The Limitations of Fable

Anthropic released its latest model Fable on Tuesday, billing it as a public and limited version of its powerful and much-hyped cybersecurity model Mythos. However, not everyone is happy with the restrictions, and a number of cybersecurity researchers and professionals have aired complaints online.

The Guardrails Controversy

“[Fable] rejects any request that could be tangentially cyber related. Even innocuous tasks like reading a blog post,” said Valentina “Chompie” Palmiotti, a well-known security researcher who works at IBM X-Force. When a prompt triggers its guardrails, Fable pauses the chat and says that its “safety measures flagged this message for cybersecurity or biology topics.”

The Data Analysis

The guardrails were put in place to limit the risk that Fable could be used to develop malware or compromise software.
The restrictions on biology come from a similar concern around developing biological weapons.

The Impact Analysis

Despite the good intentions, many cybersecurity experts are still put off by the haphazard nature of the restrictions.

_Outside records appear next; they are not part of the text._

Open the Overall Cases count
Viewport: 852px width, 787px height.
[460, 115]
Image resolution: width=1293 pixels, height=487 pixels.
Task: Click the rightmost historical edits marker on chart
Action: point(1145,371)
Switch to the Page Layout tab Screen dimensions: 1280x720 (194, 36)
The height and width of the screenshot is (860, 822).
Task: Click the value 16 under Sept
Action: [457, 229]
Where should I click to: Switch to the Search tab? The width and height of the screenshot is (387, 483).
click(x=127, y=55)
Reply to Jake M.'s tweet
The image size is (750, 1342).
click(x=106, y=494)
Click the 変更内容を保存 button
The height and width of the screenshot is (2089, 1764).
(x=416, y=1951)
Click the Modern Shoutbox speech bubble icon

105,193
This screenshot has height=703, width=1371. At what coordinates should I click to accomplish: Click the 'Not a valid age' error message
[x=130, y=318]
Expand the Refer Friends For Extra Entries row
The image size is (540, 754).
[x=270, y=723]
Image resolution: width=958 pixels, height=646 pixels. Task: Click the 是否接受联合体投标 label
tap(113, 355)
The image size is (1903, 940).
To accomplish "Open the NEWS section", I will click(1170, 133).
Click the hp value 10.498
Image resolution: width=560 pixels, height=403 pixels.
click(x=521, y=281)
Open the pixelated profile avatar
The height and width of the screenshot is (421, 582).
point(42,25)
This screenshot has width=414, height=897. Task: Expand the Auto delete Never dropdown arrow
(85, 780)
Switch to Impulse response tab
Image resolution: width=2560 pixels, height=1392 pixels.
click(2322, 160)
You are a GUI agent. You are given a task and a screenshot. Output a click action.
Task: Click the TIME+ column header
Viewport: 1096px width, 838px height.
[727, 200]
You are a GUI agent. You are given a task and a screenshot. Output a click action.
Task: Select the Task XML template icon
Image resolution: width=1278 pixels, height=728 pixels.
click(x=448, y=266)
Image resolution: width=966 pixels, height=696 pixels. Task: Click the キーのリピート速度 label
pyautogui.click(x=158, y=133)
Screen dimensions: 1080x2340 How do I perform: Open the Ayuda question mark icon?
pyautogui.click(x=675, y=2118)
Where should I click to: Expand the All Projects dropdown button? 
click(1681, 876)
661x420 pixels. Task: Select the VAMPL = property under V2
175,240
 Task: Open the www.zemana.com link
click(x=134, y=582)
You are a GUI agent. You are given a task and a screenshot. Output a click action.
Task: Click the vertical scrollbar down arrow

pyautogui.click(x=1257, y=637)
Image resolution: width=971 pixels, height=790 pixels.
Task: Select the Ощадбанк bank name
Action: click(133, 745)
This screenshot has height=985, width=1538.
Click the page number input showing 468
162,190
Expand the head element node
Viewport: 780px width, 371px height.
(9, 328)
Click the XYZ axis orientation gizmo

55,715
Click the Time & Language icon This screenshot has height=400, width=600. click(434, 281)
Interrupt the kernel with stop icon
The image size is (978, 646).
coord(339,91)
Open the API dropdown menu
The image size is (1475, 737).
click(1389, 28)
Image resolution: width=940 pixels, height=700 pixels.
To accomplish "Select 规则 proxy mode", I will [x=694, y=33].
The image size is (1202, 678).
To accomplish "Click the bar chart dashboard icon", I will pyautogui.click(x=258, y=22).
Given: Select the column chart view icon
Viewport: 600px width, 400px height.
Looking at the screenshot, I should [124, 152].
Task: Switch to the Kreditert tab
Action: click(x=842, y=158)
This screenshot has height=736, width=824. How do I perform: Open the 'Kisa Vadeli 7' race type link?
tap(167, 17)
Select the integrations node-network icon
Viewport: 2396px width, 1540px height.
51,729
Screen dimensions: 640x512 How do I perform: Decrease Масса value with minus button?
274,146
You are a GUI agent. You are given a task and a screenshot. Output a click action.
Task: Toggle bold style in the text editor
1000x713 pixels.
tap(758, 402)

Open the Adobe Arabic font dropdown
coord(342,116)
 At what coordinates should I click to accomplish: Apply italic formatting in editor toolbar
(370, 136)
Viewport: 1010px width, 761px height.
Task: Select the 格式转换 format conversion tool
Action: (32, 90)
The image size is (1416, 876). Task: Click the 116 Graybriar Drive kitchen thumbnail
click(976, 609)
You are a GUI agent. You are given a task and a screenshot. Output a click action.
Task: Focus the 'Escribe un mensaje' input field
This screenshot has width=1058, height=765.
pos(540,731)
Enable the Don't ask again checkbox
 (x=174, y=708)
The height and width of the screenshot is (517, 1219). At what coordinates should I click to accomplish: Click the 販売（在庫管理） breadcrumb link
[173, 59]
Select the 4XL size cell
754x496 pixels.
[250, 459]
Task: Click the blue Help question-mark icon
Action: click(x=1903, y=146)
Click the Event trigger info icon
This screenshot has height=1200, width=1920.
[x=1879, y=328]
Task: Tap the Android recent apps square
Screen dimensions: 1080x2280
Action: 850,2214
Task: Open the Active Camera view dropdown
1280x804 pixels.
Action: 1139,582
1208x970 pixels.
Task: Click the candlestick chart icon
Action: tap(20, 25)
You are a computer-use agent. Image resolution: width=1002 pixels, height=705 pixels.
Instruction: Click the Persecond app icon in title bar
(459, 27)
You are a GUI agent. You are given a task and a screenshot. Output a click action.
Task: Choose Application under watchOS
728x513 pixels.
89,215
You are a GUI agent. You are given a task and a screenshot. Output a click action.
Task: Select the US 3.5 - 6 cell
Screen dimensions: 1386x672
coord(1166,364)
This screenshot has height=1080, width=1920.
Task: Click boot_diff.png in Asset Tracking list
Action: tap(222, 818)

Matt Suiche, a cybersecurity veteran, told TechCrunch that “if you ask it to write secure code, it assumes it is cybersecurity related work instead of software engineering best practices, and you get downgraded.” Fable is programmed to fall back to Claude Opus 4.8 if it hits a guardrail.

The Prediction

“It seems to be keyword based, so anything in the lexical field of ‘cybersecurity’ triggers the guardrails,” said Suiche. “But it is understandable as we are still in the early days and they are still adapting their guardrails. I am sure they are going to evolve over time as Anthropic and other frontier model companies will collaborate more with the current new generation of cybersecurity companies.”